During his appearance on stage at the Periodical Publishers Association’s Magazines 2008 conference, Channel 4 announced (see Guardian) it had hired BBC Worldwide digital ventures director Dan Sheaf to work on interactive projects, reporting to both radio head Bob Shennan and new media director Jon Gisby. Heaf has form in music, having worked for Radio 1’s website and, later, the Switch teen brand.
This morning I asked Heaf how last year’s Lonely Planet acquisition might be integrated with other BBCWW properties. He said: “The links between gardening or Top Gear and going on holiday are fairly tenuous. Where there is an area of real synergy is natural history. That’s obviously very linked in to place. If you think of Lonely Planet outside of the holiday sphere and more as a canonical index of place content, then it becomes more useful.” Heaf also sees mobile uses: “People won’t be carrying around the guide book like a bible. There will be 500,000 localisations, as well as personalisation, ad it will know the kind of thing you want”.

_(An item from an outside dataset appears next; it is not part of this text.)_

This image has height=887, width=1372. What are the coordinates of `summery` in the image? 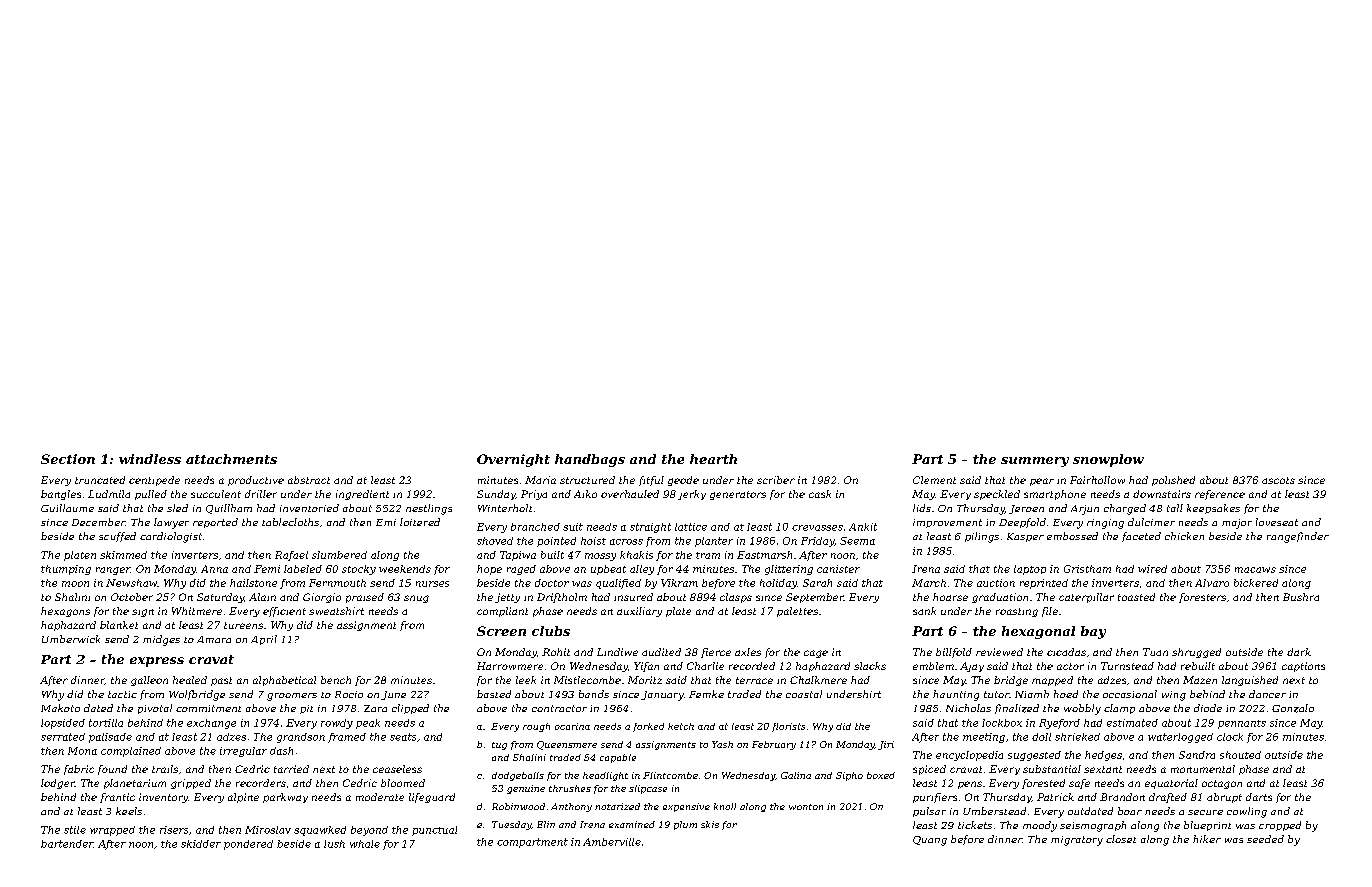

Earlier, BBC creative director Alan Yentob tried to allay fears of commercial magazine proprietors. “At what point can you lead someone from the public domain in to the commercial domain on the web?,” he mused. “In order for the BBC to thrive and this resource to spread out to the commercial domain, not just the public domain, this is something we need to work on very hard. Of course I can see why (commercial operators) would be upset (but) to stunt the BBC would be foolish.”